На лицах послов было видно большое смущение, когда второй, невнятно бормоча, начал просить сложить оружие, не зная уже с чего начать.
Кордецкий взглянул на Замойского, который сидел рядом с ним и, казалось, готовился сказать речь, потом на Чарнецкого, который тер свою лысину и нетерпеливо теребил усы.
— Пусть господа шведы уйдут с хутора, — возразил приор через минуту, — тогда и мы прекратим огонь.
Послы переглянулись, как бы советуясь, кто из них пойдет, и младший быстро удалился. Другой остался, жалуясь на свою судьбу и положение поляков, стараясь разговориться с присутствующими и сблизиться с ними; но напрасно, так как все сторонились от него, как от зачумленного. Приор, однако, принял его, как подобало ему, угостил его, пока возвратился другой посол с извещением, что Миллер не намерен уходить с хутора.
— Воля ваша; и я не уступлю и прикажу стрелять, — ответил настоятель и на этом простился с ними.
Послы ушли печальные и тронутые; совесть впервые грозно заговорила в них, разбуженная словами Кордецкого.
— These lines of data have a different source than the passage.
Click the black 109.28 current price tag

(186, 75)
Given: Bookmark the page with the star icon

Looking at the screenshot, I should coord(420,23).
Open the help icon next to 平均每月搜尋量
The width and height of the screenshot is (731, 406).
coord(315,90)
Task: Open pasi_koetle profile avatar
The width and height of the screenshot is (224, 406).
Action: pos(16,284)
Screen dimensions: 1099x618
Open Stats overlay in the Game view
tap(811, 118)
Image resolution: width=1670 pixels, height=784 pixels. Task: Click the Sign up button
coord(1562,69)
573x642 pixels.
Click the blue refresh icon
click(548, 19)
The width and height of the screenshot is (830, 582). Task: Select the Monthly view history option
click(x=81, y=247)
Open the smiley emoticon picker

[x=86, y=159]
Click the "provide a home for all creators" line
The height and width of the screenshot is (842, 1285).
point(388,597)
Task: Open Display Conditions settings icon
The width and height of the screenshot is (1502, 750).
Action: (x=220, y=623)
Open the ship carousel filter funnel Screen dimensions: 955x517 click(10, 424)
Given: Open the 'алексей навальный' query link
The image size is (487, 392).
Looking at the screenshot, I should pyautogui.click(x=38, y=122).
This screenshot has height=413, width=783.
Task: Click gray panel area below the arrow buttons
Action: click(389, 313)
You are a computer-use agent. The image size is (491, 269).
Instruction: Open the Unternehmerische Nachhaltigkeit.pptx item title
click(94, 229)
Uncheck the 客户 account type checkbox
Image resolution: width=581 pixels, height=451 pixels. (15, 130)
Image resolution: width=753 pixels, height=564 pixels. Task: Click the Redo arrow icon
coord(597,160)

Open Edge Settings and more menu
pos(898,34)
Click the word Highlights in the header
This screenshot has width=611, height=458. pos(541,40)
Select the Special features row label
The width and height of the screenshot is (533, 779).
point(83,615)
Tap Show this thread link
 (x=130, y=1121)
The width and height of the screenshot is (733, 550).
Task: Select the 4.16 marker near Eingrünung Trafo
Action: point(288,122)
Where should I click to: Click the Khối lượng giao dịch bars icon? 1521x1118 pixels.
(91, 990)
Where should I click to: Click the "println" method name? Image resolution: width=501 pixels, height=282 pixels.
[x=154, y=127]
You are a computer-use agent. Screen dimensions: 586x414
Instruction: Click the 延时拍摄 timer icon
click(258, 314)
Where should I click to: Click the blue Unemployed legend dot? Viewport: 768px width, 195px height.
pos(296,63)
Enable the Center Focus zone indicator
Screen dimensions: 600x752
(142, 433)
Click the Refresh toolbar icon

Орудия между тем гремели до ночи.
XIII
Как Кордецкий, предвидя худшие беды, сжигает монастырский хутор, светя шведам
Эта ночь не дала никому спать, ни в обители, ни в лагере. Движение, говор и горевшие огни свидетельствовали, что сон не сомкнул веки усталым пришельцам; на высокой колокольне костела, зажженный по приказу приора горел, далеко светя, каганец, как бы взывая о помощи и спасении. Во всех окнах монастыря был виден свет, а лагерь Миллера сверкал многими огнями костров, разбросанных в разных направлениях и показывавших расположение его отрядов. Небо было пасмурно, орудия гремели до наступления полной темноты, но все реже и с большими промежутками. Кордецкий прохаживался с Замойским в южной части стены.
— Мечник, — сказал он, — вы учите меня воевать.
— Вас учит Господь Бог, а не я, — ответил Замойский. — Это лучший чем я учитель.
— Я вижу, что нам нужно принести еще одну жертву.
— Война живет жертвами! — со вздохом проговорил мечник.
— Скажите лучше, что все, что живет, только жертвами и поддерживает свою жизнь. Только там и жизнь, где жертва; но не об этом речь. Видите вы отсюда наш хутор? Там трудами наших крестьян собраны богатые запасы хлеба, зерна, даров Божьих, и швед подстилает себе снопы, облитые нашим потом, и тешится тем, что пользуется ими. Что вы на это скажете?
— Надо было бы сжечь, — сказал Замойский.